Di forum itu, Sjafrie menjelaskan, dalam daftar isian masalah (DIM) revisi UU TNI, tidak membahas soal usulan pencabutan pasal larangan prajurit untuk berbisnis. Larangan itu tertuang di dalam Pasal 39 ayat (3).
"Itu (pencabutan larangan berbisnis) tidak termasuk di dalam pasal yang dibahas. Pasal itu tetap (ada di dalam UU). Selain yang kami sebutkan di dalam pasal itu, semua berjalan secara terukur," ujar Sjafrie di Kompleks Parlemen Senayan, Jakarta Pusat, Selasa (11/3/2025).
Ia juga menekankan bahwa yang dilarang berbisnis adalah individunya. Tetapi, purnawirawan jenderal itu tidak menjelaskan lebih lanjut maksud kalimat tersebut.
"Nanti, bisa dilihat di dalam klausul undang-undangnya," kata dia.
3. Setara Institute ingatkan untung rugi menambah usia pensiun bagi prajurit TNI

Sementara, Direktur riset Setara Institute, Ismail Hasani, mengingatkan Komisi I DPR untuk mempertimbangkan secara menyeluruh bila ingin mengubah masa pensiun prajurit TNI. Berdasarkan draf UU TNI yang akan direvisi, usia pensiun prajurit TNI ditambah dari semula 58 tahun menjadi 62 tahun untuk anggota TNI level perwira tinggi.
Kemudian, usia pensiun bertambah dari 53 tahun menjadi 58 tahun untuk anggota TNI level bintara dan tamtama. Ismail meminta agar dipertimbangkan cost and benefit bila ingin menambah masa pensiun prajurit TNI.
"Saya ingatkan penting untuk dikaji cost and benefit analysis. Penting juga untuk dikaji batasan usia (pensiun) ini seandainya diadopsi. Apakah usia (pensiun) 62 tahun, ya kalau politisi di usia 62 tahun justru lagi matang-matangnya," ujar Ismail ketika menggelar rapat kerja dengan komisi I DPR dan dikutip dari YouTube pada 5 Maret 2025 lalu.
Sementara, bagi prajurit TNI dan personel Polri di usia 62 tahun sudah tak lagi memiliki fisik yang prima. Sehingga, kebutuhannya berbeda.
"Untuk guru besar di kampus, memang usia pensiunnya bisa sampai 70 tahun. Tapi, kan mereka lebih sering duduk dan ngomong. Mereka tidak butuh energi atau aktivitas fisik yang banyak," tutur dia.

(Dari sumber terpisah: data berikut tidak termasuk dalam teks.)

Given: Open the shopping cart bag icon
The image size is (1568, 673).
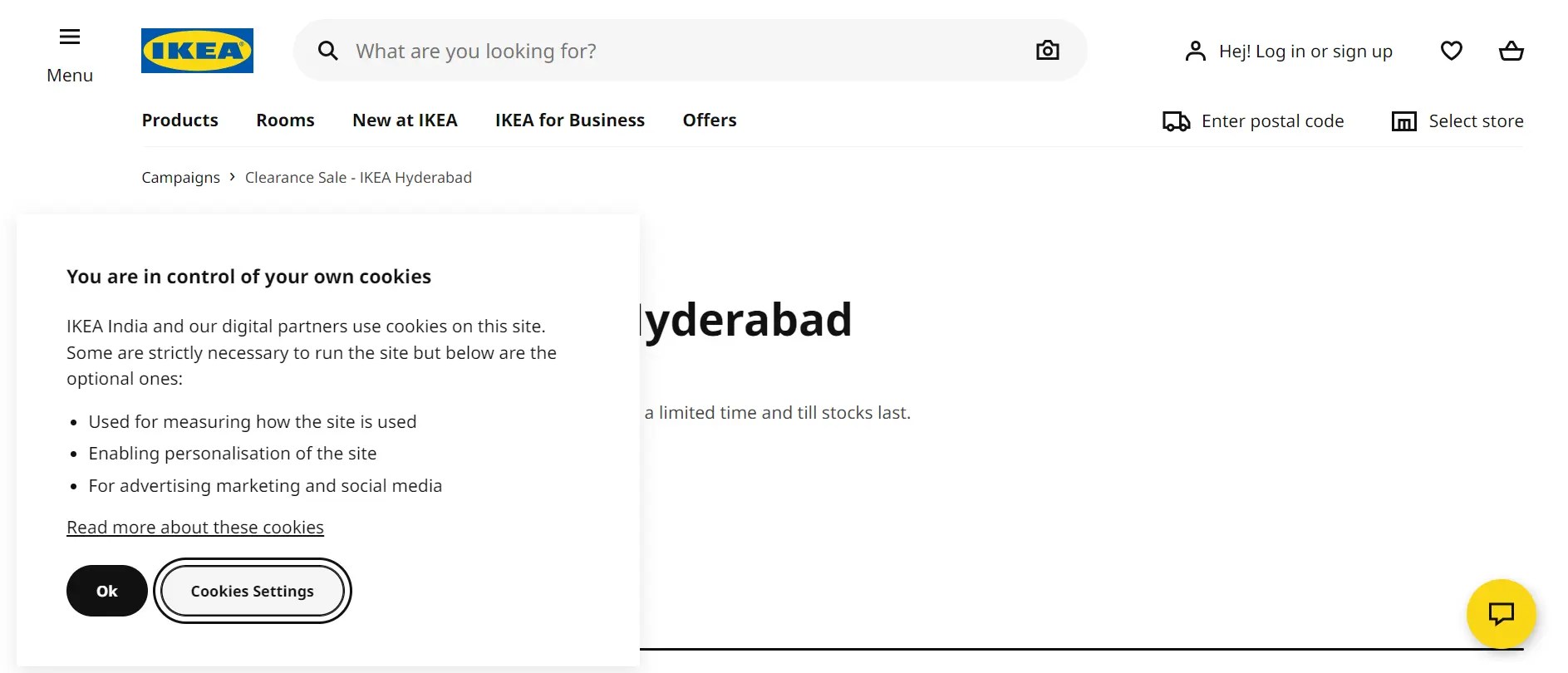Looking at the screenshot, I should tap(1511, 51).
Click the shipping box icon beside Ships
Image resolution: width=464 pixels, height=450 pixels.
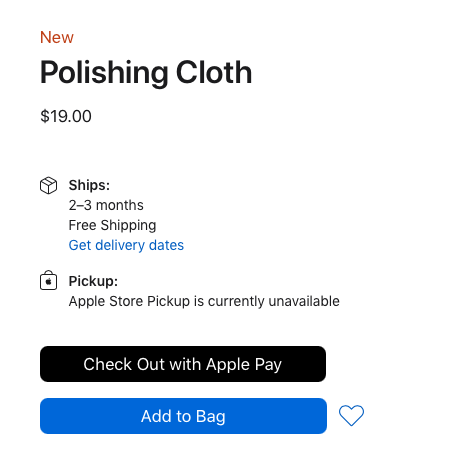(x=48, y=185)
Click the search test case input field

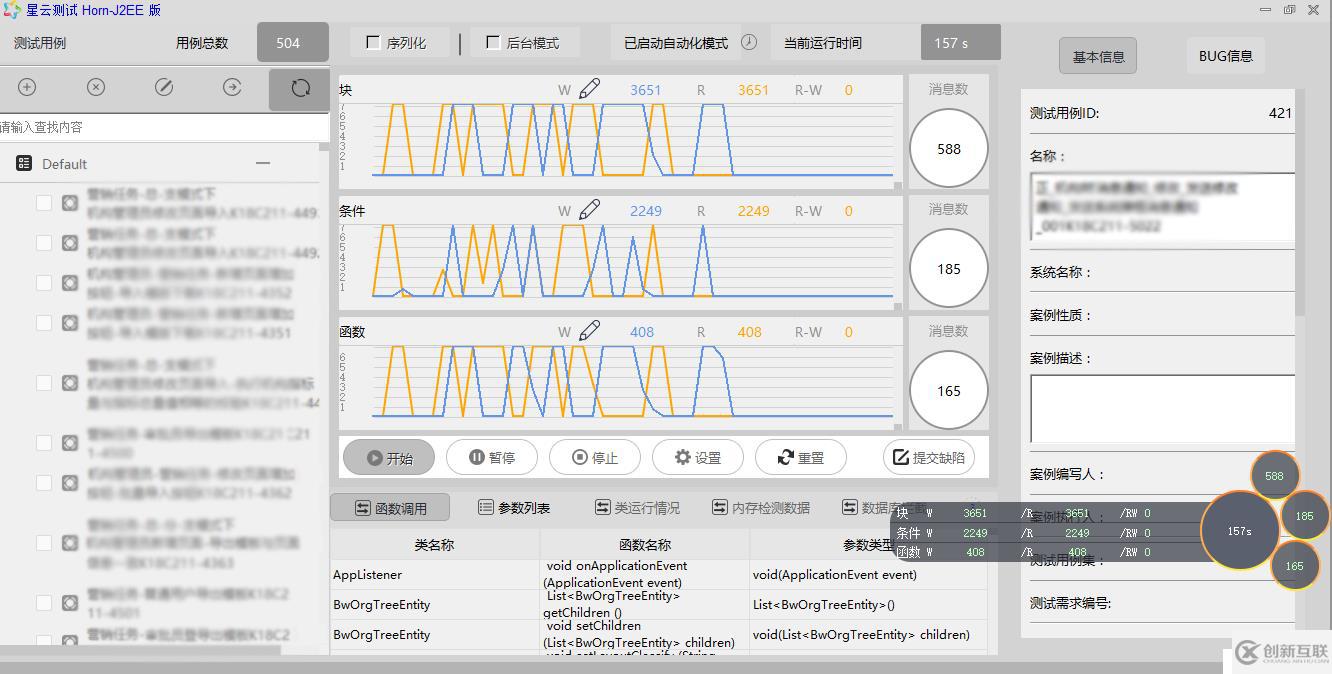(164, 127)
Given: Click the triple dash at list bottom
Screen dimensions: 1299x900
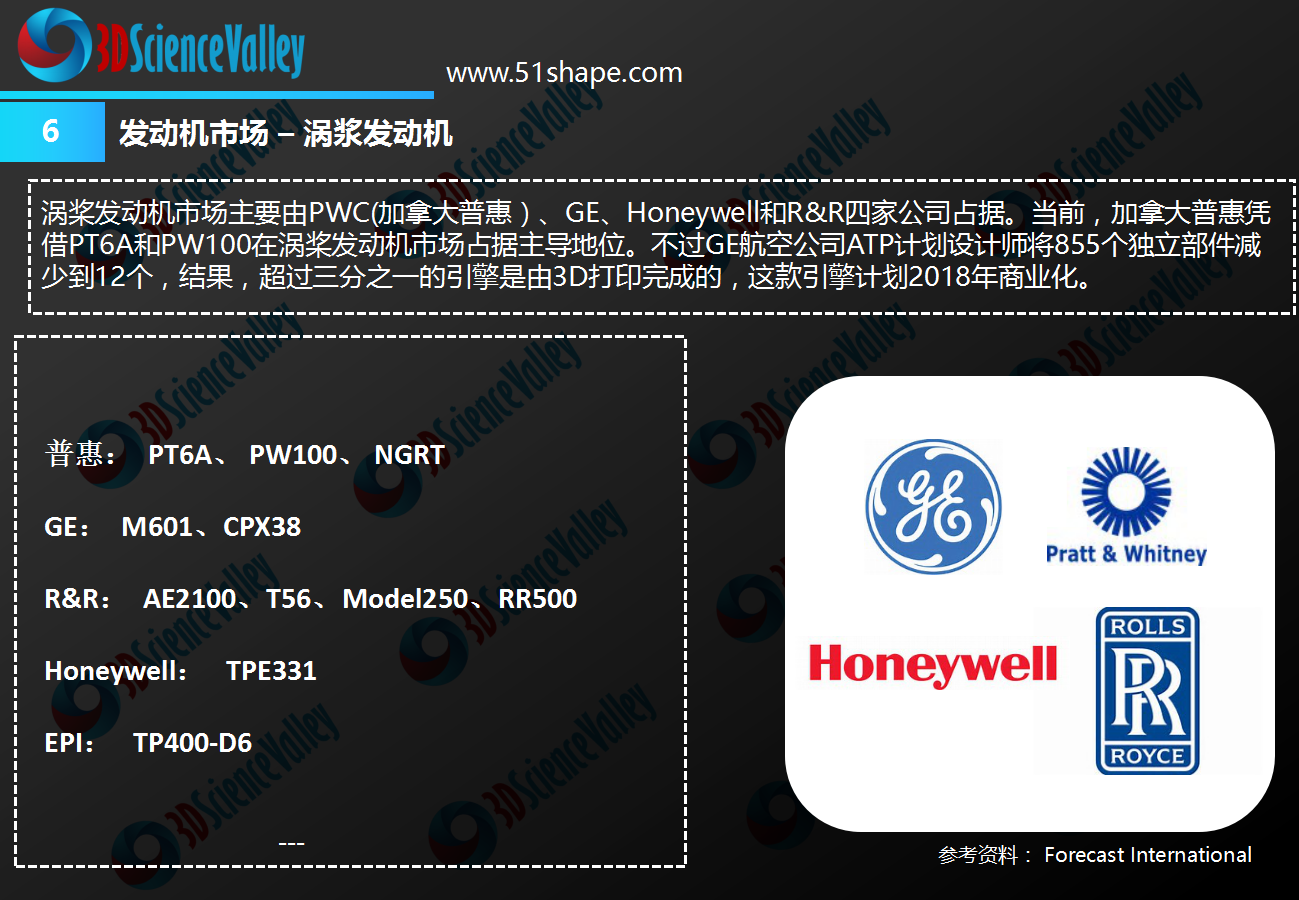Looking at the screenshot, I should point(291,844).
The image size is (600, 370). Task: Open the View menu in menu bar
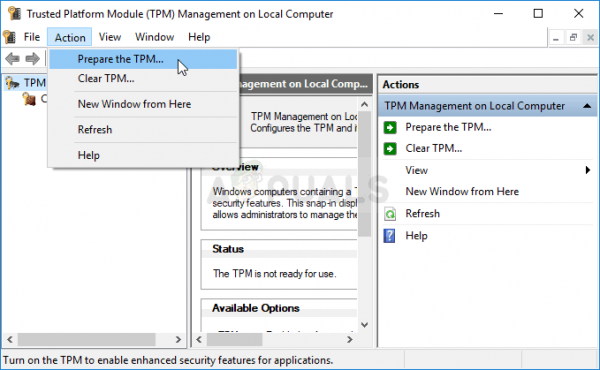(x=110, y=37)
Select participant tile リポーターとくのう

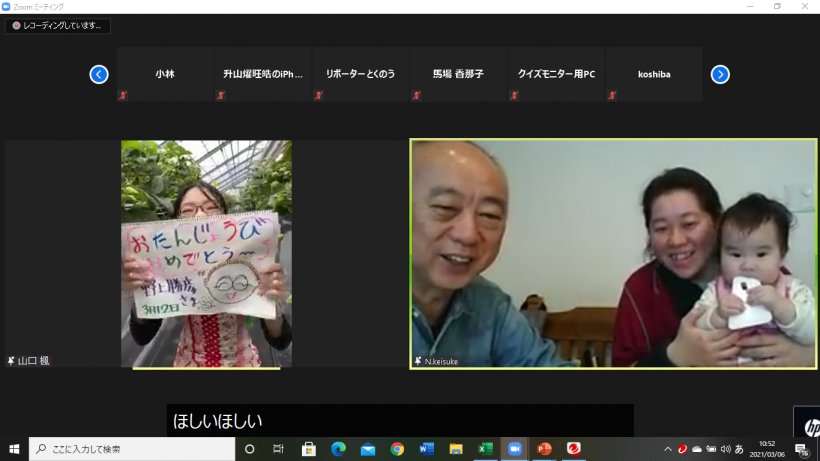361,75
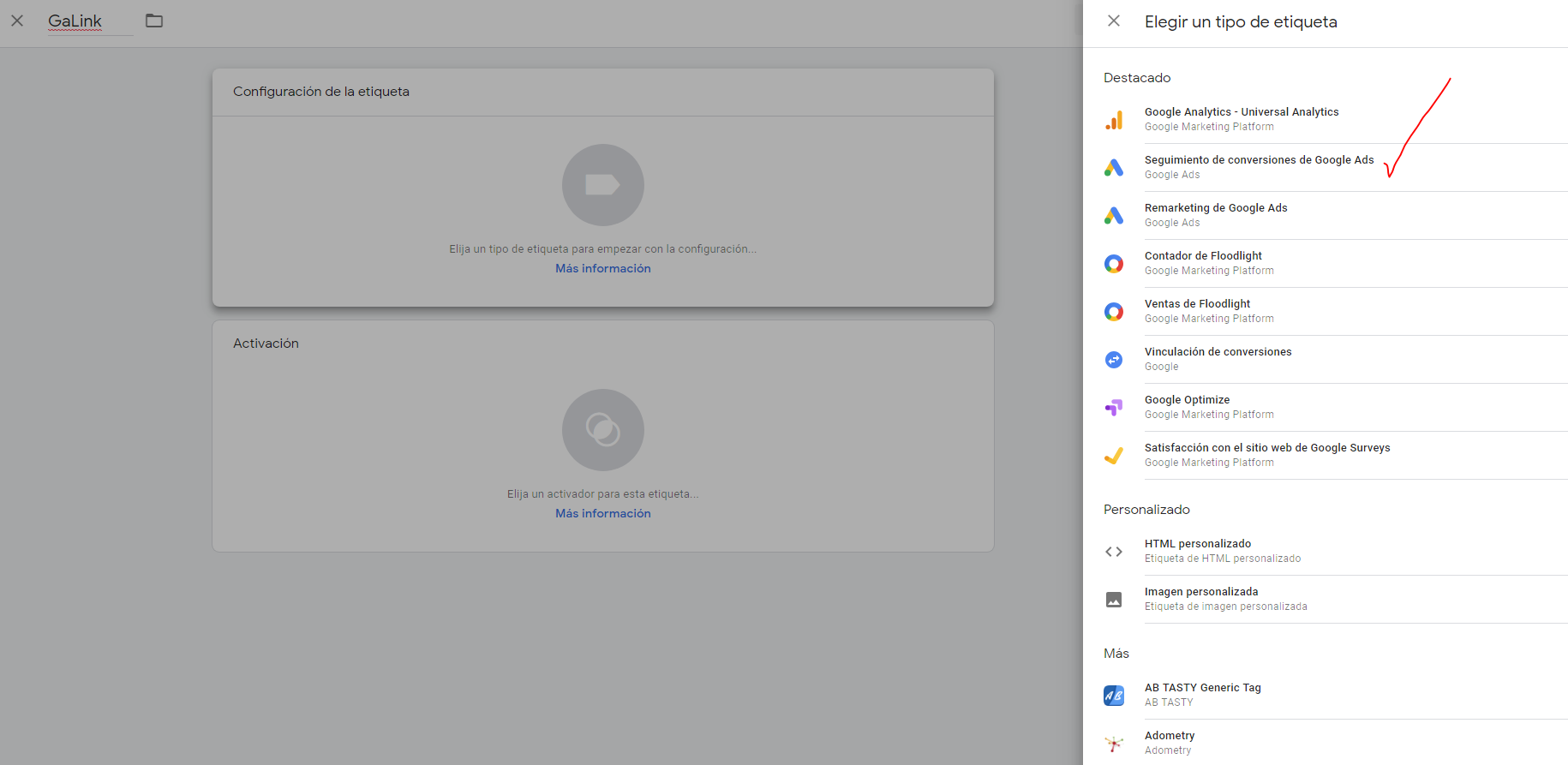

Selain itu, Ismail juga menyinggung dengan penambahan usia pensiun diharapkan tidak mengganggu anggaran negara. Sebab, penambahan usia pensiun berpengaruh secara langsung kepada gaji dan fasilitas yang diterima.
"Sehingga, ke depan tidak mengganggu politik anggaran," katanya.